And the goddamn ten-florin lock would not budge.

  Finally the point of my knife broke. I cursed, threw the knife away, and slammed the stinking lousy cretinous piece-of-shit lock and chain against the grimy stone wall. The padlock clicked open.

  It was dark inside. If there was a light switch, none of us could find it. If there was an idiot AI somewhere controlling the lights, it did not respond to our commands. None of us had brought a light. After carrying a flashlight laser for years, I had left mine behind in my backpack this day. When the time had come to leave the Yggdrasill, I had stepped forward and taken Aenea’s hand without a thought to weapons or other necessary items.

  “Is this the Basilica of St. John Lateran?” whispered Aenea. It was impossible to speak in anything above a whisper in the oppressive darkness.

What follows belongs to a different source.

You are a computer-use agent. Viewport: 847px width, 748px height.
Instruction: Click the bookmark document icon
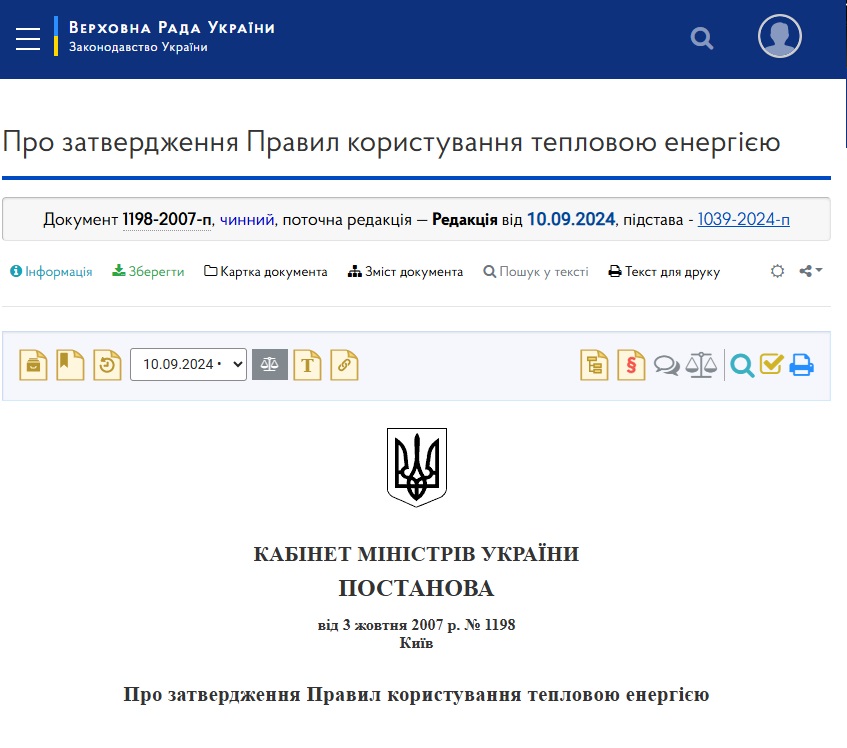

  “No, no,” whispered Father de Soya. “Just a tiny memorial chapel built near the original basilica in the twenty-first …” He stopped and I could imagine his thoughtful expression returning. “It is a working chapel, I believe,” he said. “Wait here.”

  Aenea and I stood with shoulders touching as we heard Father de Soya moving around the perimeter of the tiny building. Once something heavy fell with the sound of iron on stone and we all stood holding our breath. A minute later we heard the sound of his hands sliding along the inside walls again and the rustle of his cassock. There was a muffled “Ahhh …” and a second later light flared.

  The Jesuit was standing less than ten meters from us, holding a lighted match. A box of matches was in his left hand. “A chapel,” he explained. “They still had the stand for votive candles.” I could see that the candles themselves had been melted to uselessness and never replaced, but the tapers and this one box of matches had remained for God knows how long in this dark, abandoned place. We joined him in the small circle of light, waited while he lighted a second match, and followed him to a heavy wooden door set behind rotting curtains.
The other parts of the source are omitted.